Prior to the leaders debate at the 2004 election, I went to the trouble of unearthing poll results on the previous debates going back to 1984. The Hawke versus Peacock debate of that year was the first, as it was previously a well established item of conventional wisdom that debates had little to offer an incumbent. However, Bob Hawke could hardly refuse in 1984 as Labor had run television ads during the 1983 campaign mocking Malcolm Fraser for his refusal to play ball. The record since makes clear that Fraser’s reticence had been well founded, as incumbents have only managed two wins from nine starts. In fewer than half of the nine cases did the winner of a debate go on to win the election.
1984, November 26: Peacock 50, Hawke 37 (Spectrum poll).
1987: Once bitten, Bob Hawke chickens out, leaving John Howard’s supposed debating shortcomings unexposed for another decade.
1990, February 25: Hawke 46, Peacock 36 (Newspoll).
1993, February 14: Hewson 45, Keating 31 (Newspoll).
1993, March 7: Keating 44, Hewson 38 (Newspoll).
1996, February 11: Howard 50, Keating 36 (Newspoll).

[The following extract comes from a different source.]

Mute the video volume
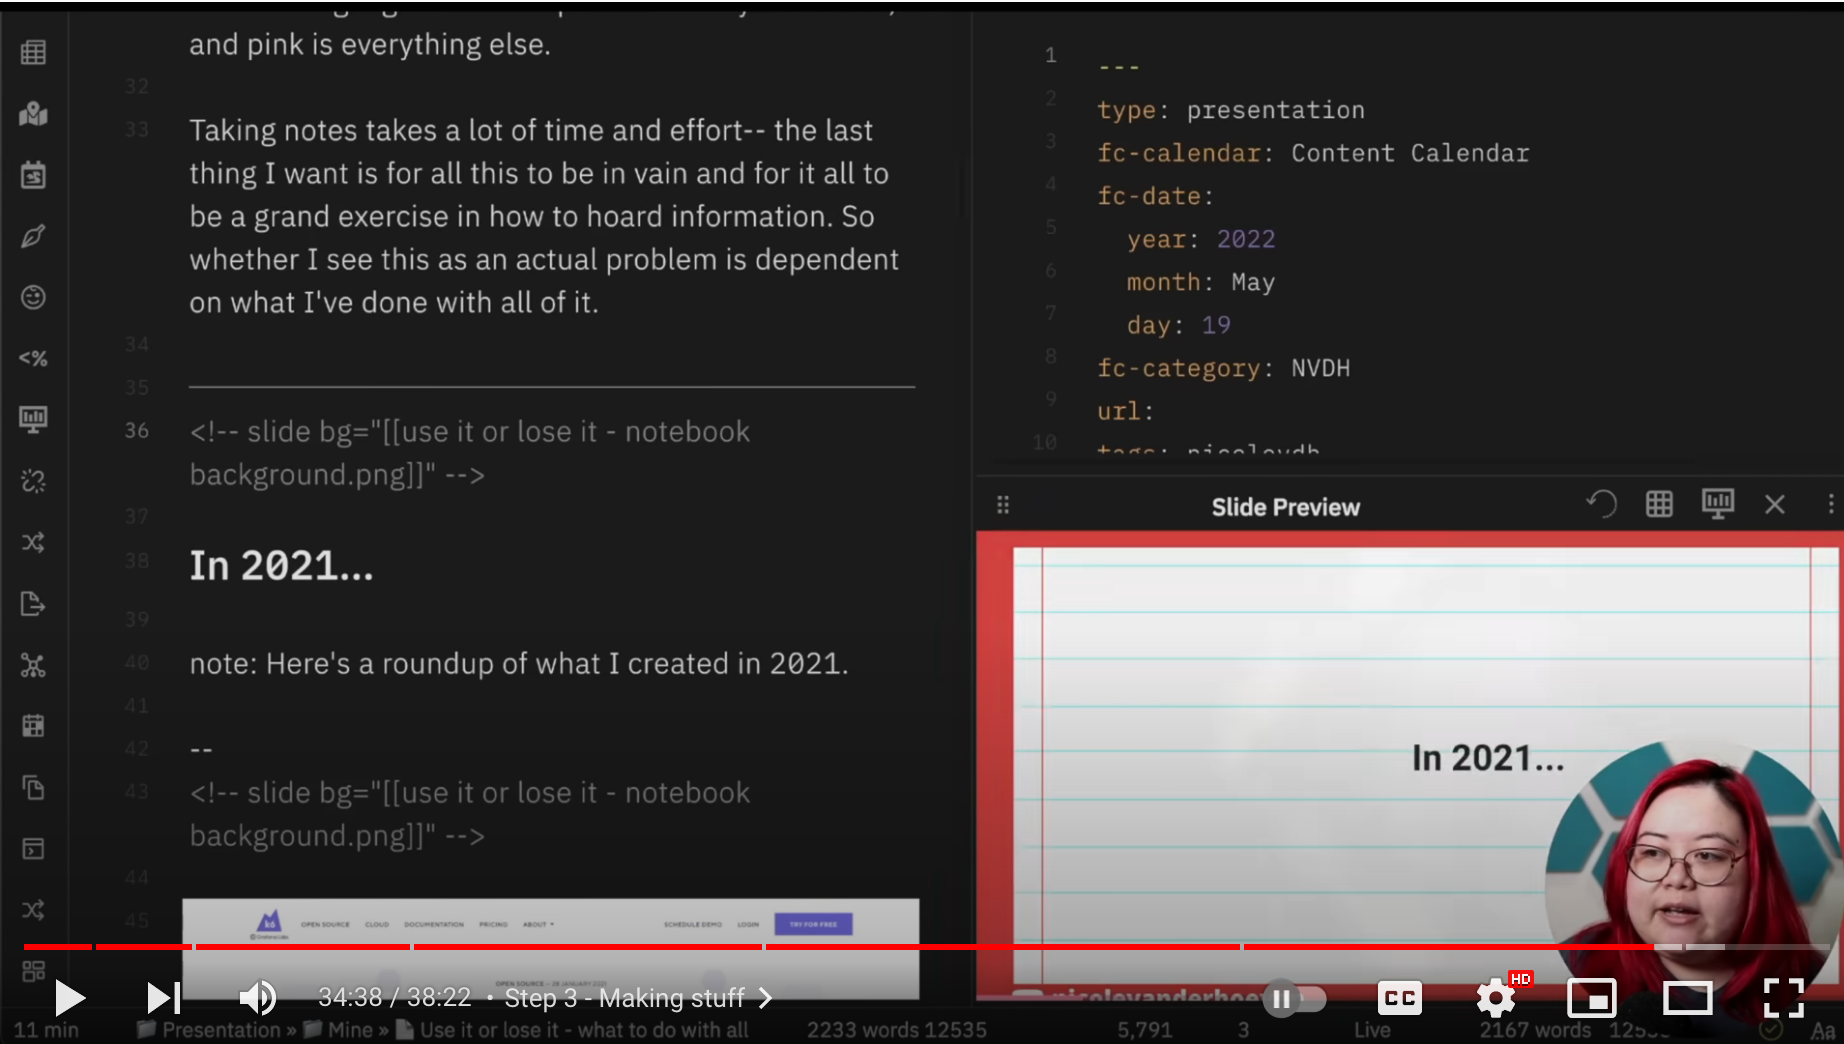257,997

1996, February 25: Howard 54, Keating 36 (Newspoll).
1998, September 13: No poll located, but reports of the worm suggest Beazley narrowly defeated Howard.
2001, October 14: Beazley 55, Howard 35 (Newspoll).
2004, September 13: Two-thirds of Nine’s studio audience gave it to Latham over Howard.
It should be noted that Channel Nine clearly botched the job of assembling an audience of undecided voters at the 2004 debate, as the behaviour of the worm made clear. Particular notice was taken of a green-haired young gentleman in the audience who looked like nobody’s idea of a person who was considering a vote for Howard. Nonetheless, the overwhelming weight of published opinion, including my own, was that Latham had indeed put in the more confident performance.